### Study material
##############################

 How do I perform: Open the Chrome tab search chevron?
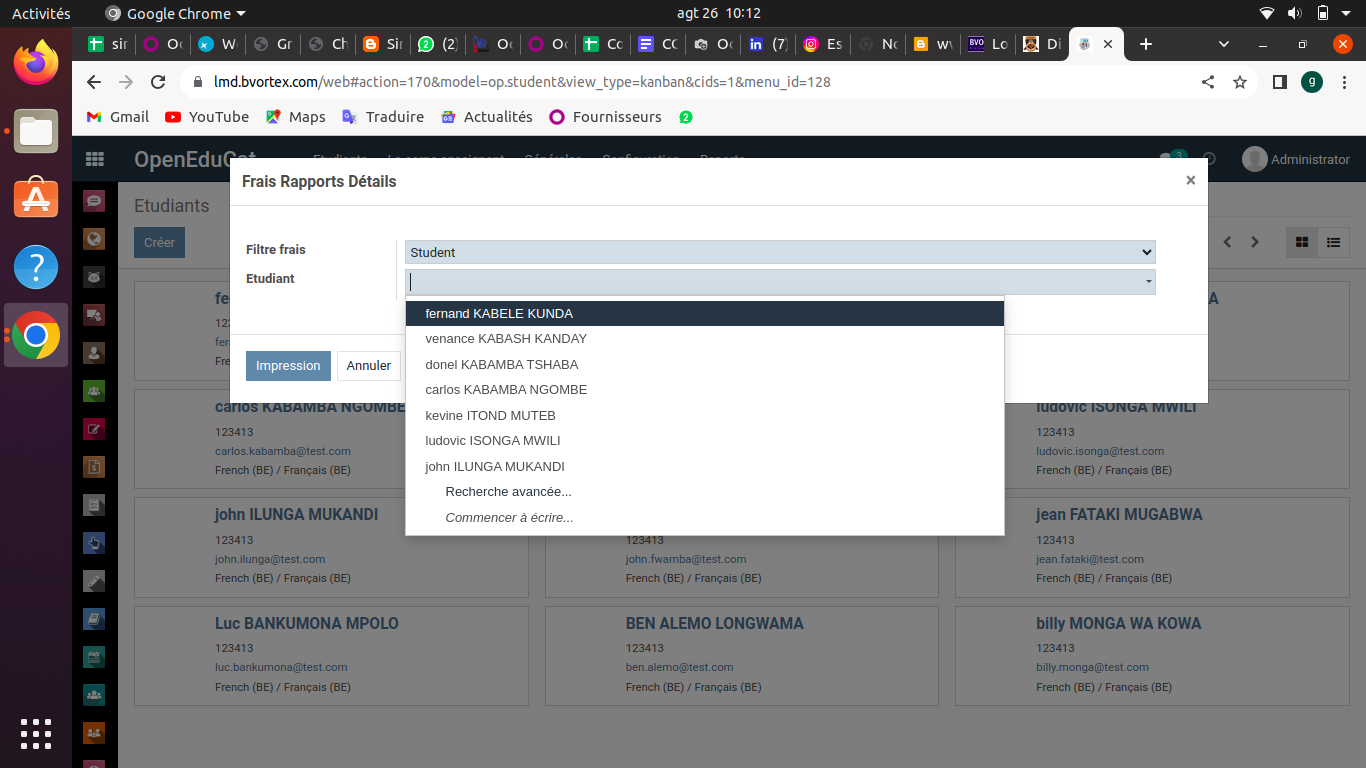click(x=1224, y=44)
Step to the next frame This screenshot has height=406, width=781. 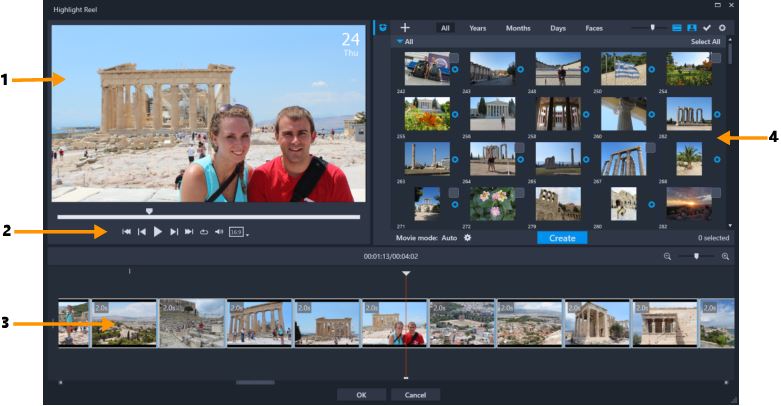pos(174,232)
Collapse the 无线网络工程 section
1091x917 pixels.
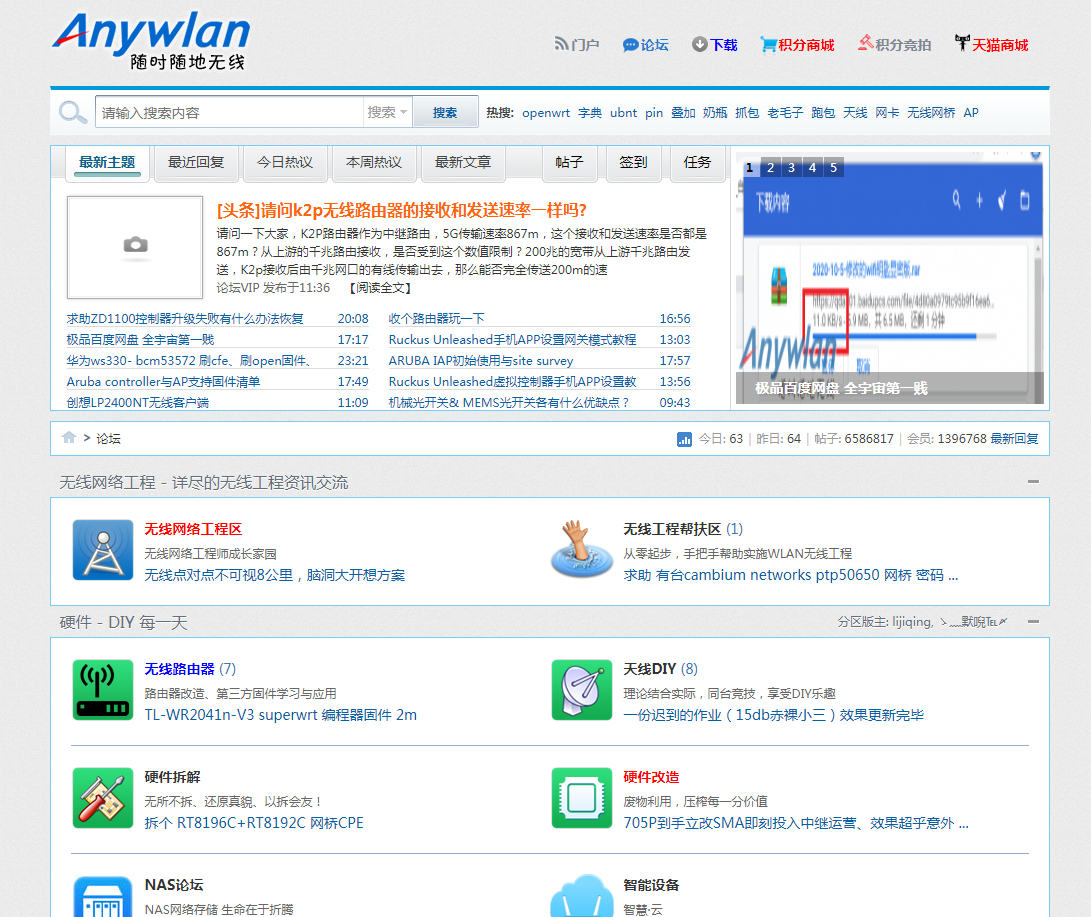click(1033, 482)
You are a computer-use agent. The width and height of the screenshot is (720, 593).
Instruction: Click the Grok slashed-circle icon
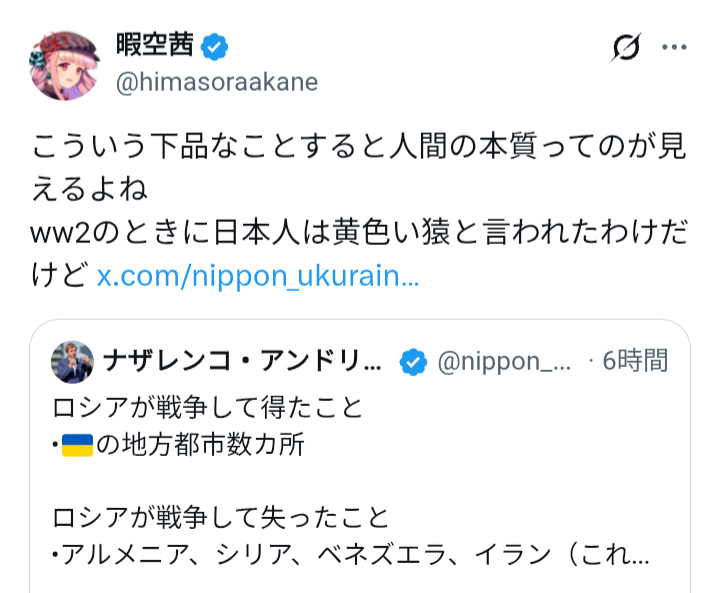[x=626, y=46]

##############################

### Task details
From the line with "1091x917 pixels." through the end of the listing, write out every line exactly, leaving out the pictures.

### Answer to the exercise
1091x917 pixels.
click(1033, 482)
You are a computer-use agent. The width and height of the screenshot is (720, 593).
Instruction: Click the Grok slashed-circle icon
[x=626, y=46]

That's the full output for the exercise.